■ **What is required**: From the records below, extract only the lines running from the line with "Task: Select the pencil edit tool in sidebar" to the line with "Given: Click the Login link", both lines included, reproducing them exactly.

Stored data:
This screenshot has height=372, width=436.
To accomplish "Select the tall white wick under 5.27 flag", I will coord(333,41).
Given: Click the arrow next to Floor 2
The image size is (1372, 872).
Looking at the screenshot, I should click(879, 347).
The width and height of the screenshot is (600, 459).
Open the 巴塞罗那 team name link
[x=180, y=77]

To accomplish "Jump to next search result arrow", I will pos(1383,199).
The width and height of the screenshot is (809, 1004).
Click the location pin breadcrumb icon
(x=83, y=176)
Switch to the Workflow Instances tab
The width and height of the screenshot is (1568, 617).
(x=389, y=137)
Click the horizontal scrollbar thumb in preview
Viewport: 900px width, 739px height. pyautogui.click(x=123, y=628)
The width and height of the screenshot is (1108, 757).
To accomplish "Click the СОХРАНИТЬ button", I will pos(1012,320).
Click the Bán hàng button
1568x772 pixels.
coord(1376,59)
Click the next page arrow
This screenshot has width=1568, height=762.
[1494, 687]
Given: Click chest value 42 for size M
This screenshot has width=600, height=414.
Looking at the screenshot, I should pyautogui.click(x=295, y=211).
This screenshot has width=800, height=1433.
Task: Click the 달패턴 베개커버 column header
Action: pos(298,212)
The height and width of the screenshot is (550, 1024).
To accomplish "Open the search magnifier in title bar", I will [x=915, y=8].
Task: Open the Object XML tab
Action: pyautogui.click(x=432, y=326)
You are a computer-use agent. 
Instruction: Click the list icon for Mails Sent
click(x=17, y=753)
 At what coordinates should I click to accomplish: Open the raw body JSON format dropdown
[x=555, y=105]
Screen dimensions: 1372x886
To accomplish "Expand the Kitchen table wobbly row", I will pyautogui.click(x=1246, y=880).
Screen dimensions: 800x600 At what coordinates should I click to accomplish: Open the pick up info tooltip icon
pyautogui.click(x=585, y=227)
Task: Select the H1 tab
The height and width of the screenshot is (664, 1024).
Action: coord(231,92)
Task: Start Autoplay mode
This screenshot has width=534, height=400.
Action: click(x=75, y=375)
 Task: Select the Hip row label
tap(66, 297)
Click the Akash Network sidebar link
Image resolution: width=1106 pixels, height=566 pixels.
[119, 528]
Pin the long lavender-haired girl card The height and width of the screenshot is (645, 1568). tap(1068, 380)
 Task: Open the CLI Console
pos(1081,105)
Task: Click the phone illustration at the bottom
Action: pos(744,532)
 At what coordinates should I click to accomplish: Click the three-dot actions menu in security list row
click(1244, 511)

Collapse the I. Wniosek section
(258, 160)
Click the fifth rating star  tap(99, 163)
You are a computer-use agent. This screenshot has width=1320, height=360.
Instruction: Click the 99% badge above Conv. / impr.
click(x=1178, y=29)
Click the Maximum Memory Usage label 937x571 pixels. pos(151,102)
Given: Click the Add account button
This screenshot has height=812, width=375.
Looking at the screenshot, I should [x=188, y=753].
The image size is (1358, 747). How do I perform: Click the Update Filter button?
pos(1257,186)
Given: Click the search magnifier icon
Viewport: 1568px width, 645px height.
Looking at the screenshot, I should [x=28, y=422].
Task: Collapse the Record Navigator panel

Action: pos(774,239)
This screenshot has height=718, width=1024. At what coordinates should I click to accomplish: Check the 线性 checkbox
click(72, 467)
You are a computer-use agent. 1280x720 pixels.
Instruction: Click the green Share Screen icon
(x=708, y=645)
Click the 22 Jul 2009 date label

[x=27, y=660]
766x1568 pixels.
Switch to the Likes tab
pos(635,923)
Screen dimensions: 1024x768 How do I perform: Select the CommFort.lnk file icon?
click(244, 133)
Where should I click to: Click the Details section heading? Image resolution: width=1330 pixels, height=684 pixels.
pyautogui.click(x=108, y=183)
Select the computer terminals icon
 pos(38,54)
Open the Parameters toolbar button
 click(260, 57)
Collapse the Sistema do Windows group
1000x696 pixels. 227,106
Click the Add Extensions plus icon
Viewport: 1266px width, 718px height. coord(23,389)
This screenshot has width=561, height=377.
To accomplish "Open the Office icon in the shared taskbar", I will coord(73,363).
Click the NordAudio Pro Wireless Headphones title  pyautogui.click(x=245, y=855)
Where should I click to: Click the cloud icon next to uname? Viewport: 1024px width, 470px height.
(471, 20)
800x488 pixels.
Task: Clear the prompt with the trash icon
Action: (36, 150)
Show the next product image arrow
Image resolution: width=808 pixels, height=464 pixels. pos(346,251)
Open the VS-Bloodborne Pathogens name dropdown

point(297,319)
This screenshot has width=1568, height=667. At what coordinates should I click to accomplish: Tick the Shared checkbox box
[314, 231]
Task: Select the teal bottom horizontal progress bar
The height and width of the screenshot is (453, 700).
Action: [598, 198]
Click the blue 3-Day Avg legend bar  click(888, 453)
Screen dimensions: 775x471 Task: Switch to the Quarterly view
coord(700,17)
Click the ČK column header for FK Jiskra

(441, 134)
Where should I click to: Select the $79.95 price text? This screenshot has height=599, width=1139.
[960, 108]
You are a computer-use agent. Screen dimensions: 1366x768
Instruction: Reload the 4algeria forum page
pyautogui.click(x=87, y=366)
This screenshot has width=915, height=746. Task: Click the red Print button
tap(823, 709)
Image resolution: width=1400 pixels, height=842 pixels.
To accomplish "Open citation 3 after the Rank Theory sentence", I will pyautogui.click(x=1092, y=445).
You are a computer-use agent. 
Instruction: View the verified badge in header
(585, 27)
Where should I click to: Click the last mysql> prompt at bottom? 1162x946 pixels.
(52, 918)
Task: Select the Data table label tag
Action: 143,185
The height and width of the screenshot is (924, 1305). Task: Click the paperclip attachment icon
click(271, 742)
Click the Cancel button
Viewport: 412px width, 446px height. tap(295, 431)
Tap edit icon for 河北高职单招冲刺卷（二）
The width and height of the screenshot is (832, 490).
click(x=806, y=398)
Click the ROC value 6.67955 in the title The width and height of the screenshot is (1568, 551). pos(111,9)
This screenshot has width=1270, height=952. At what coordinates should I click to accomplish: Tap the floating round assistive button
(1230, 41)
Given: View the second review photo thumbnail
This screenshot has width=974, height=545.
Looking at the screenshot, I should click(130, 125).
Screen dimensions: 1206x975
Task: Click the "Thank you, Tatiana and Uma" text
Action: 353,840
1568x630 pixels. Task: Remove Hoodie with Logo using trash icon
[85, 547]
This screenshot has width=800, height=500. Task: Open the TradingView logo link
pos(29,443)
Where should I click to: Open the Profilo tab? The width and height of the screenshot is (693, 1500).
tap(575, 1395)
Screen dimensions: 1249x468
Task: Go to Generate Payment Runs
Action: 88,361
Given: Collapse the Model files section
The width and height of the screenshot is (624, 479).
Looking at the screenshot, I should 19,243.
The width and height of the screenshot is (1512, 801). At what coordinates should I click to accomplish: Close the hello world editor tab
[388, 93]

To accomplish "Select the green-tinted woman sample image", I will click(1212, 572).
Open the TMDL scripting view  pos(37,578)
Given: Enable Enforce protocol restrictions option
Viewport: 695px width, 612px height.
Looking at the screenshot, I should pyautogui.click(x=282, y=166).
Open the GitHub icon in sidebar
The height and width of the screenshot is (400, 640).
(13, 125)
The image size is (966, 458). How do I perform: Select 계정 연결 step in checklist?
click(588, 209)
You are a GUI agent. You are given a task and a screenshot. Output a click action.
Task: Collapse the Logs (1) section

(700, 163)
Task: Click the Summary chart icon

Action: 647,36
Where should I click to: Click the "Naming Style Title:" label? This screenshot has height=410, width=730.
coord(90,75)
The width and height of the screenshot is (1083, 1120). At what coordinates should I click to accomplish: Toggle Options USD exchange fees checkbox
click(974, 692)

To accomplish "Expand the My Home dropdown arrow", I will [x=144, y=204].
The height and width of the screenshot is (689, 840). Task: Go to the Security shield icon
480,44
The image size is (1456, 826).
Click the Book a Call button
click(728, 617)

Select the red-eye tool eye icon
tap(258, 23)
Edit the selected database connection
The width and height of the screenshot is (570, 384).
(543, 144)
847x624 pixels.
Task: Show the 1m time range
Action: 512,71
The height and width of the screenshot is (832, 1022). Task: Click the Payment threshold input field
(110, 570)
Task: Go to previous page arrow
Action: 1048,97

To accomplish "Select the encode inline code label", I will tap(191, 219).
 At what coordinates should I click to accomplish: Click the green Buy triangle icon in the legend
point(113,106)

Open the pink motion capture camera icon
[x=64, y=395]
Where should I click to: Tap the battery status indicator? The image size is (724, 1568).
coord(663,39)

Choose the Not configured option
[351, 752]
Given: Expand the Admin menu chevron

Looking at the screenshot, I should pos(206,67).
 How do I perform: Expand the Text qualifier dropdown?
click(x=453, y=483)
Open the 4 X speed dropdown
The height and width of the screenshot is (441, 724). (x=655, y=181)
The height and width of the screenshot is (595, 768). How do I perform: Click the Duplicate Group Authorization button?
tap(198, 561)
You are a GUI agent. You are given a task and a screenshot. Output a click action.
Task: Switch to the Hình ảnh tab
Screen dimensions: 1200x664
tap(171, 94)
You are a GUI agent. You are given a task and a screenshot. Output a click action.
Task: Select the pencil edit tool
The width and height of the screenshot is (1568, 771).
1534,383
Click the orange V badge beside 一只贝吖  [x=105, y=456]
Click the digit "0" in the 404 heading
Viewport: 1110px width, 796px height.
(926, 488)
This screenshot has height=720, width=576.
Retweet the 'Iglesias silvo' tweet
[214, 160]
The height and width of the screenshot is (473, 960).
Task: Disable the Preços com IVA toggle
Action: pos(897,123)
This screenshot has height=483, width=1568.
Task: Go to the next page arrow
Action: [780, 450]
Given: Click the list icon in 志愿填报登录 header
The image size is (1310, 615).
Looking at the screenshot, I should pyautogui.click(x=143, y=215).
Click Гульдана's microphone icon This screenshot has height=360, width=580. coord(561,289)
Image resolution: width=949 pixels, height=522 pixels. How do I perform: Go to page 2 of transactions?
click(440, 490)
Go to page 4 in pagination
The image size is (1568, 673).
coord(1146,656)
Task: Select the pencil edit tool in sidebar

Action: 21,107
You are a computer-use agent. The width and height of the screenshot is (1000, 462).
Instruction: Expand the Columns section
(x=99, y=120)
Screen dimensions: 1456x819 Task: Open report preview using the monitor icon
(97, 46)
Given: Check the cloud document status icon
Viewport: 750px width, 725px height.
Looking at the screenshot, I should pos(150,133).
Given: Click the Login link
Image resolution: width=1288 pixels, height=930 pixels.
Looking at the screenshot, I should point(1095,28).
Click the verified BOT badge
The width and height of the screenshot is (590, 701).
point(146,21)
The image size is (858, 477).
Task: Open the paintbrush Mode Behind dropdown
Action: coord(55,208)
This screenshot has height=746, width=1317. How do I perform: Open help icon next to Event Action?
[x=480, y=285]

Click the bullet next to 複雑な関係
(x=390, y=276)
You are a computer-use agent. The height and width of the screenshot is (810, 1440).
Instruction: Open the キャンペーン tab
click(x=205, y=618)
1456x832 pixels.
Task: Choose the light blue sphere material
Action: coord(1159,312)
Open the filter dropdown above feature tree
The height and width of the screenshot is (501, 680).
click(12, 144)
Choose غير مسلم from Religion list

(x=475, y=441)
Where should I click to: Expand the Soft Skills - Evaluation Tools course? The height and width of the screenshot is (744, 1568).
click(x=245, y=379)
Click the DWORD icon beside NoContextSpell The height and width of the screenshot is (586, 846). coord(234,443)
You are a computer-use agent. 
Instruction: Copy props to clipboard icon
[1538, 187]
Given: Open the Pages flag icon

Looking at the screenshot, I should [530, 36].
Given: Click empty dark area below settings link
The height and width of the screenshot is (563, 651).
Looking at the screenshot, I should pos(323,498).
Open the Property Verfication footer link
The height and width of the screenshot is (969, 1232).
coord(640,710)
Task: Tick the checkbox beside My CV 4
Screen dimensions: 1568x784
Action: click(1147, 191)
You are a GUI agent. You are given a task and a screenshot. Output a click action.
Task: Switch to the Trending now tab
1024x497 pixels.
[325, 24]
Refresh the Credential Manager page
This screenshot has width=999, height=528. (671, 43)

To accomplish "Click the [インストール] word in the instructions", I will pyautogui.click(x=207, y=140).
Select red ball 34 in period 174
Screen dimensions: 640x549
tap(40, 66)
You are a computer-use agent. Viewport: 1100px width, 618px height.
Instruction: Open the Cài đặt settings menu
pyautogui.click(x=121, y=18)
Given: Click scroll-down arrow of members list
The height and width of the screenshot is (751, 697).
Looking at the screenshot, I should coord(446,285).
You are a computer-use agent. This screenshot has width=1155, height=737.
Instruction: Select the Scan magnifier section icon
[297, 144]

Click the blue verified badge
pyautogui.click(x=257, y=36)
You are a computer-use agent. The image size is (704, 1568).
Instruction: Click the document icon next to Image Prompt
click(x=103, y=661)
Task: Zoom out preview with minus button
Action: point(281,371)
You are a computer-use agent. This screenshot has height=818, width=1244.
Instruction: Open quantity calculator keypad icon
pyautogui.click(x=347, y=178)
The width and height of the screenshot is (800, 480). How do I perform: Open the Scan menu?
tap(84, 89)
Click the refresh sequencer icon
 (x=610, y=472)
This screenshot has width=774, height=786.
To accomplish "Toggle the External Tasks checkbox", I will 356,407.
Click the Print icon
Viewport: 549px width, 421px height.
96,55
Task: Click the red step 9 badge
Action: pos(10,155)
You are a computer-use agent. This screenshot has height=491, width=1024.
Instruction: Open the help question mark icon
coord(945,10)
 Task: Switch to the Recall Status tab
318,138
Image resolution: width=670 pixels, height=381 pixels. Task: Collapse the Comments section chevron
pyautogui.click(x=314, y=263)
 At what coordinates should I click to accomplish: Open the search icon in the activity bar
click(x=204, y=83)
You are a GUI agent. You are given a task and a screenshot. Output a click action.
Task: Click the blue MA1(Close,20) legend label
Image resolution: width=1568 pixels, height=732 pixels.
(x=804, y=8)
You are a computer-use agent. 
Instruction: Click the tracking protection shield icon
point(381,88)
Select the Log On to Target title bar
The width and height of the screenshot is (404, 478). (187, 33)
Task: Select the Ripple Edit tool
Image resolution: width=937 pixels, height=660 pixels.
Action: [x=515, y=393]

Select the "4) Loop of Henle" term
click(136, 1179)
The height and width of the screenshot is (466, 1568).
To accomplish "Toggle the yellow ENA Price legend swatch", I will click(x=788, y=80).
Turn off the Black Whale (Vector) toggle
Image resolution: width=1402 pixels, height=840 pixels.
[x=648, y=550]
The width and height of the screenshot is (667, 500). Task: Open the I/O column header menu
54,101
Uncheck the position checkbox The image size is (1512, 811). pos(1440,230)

■ **Response to this exercise**:
Task: Select the pencil edit tool in sidebar

Action: 21,107
You are a computer-use agent. The width and height of the screenshot is (1000, 462).
Instruction: Expand the Columns section
(x=99, y=120)
Screen dimensions: 1456x819 Task: Open report preview using the monitor icon
(97, 46)
Given: Check the cloud document status icon
Viewport: 750px width, 725px height.
Looking at the screenshot, I should pos(150,133).
Given: Click the Login link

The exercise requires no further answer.